TASK INSTRUCTIONS
Please return exactly the lines below that run from the line with "Task: Open the Dobvra-泷之钢 pistol icon" through the end of the listing, both included, but not the pictures.

GIVEN DATA
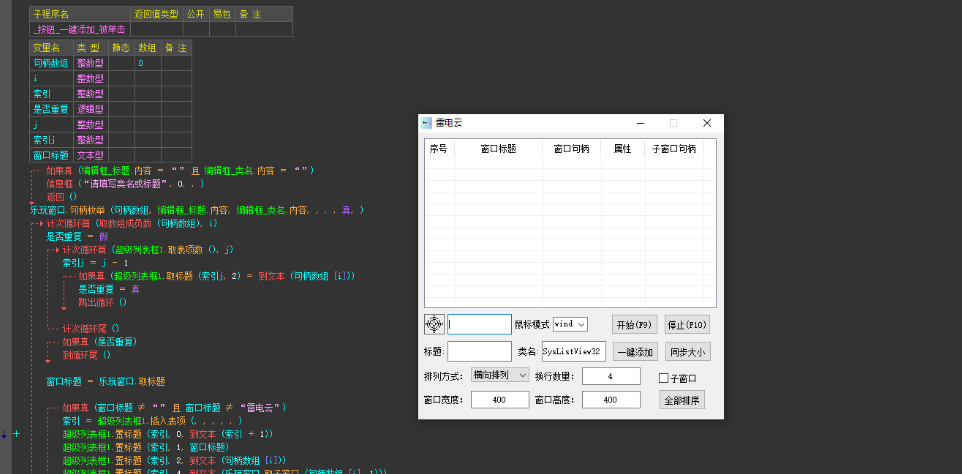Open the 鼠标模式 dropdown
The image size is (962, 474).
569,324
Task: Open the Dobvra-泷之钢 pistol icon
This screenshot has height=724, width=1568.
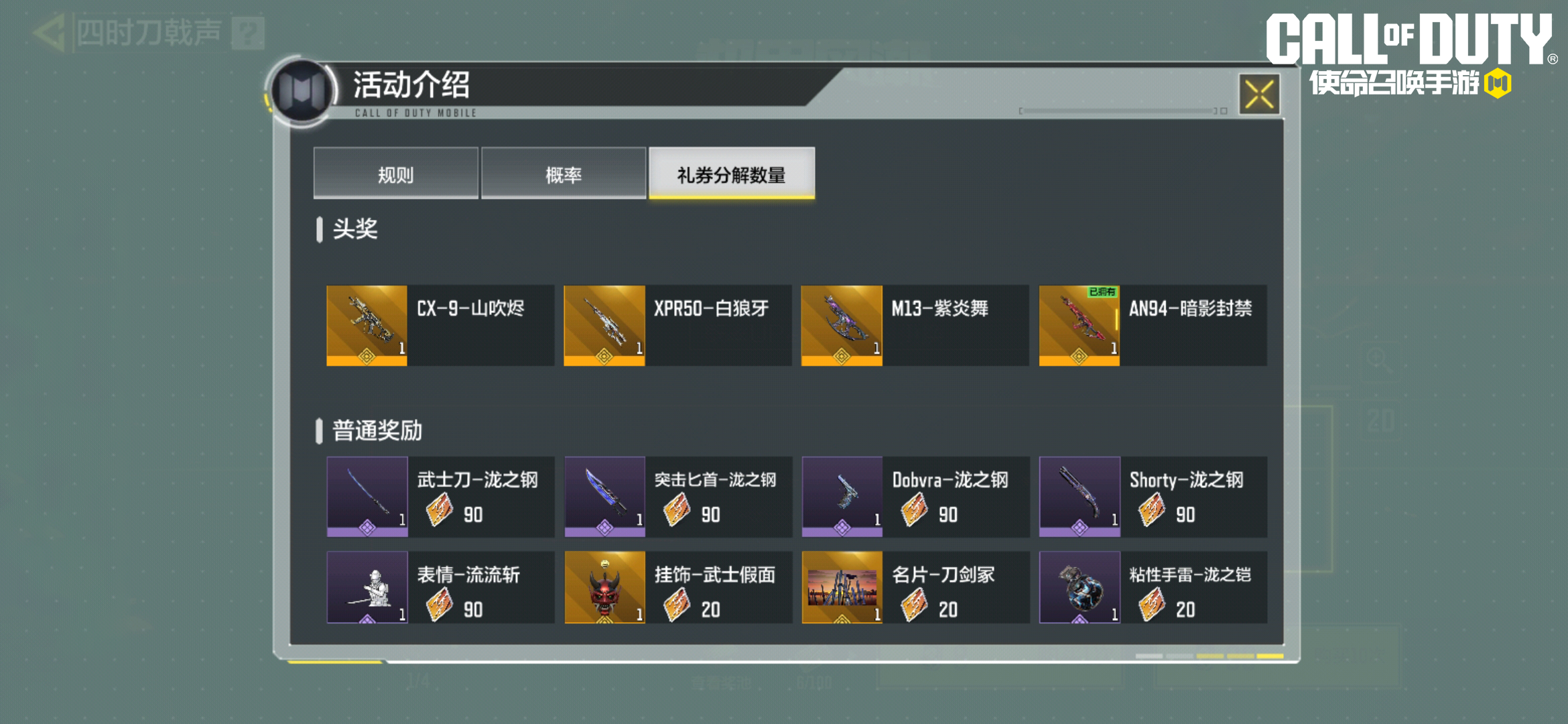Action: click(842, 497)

ANSWER AREA
Task: Open the Dobvra-泷之钢 pistol icon
This screenshot has height=724, width=1568.
Action: click(842, 497)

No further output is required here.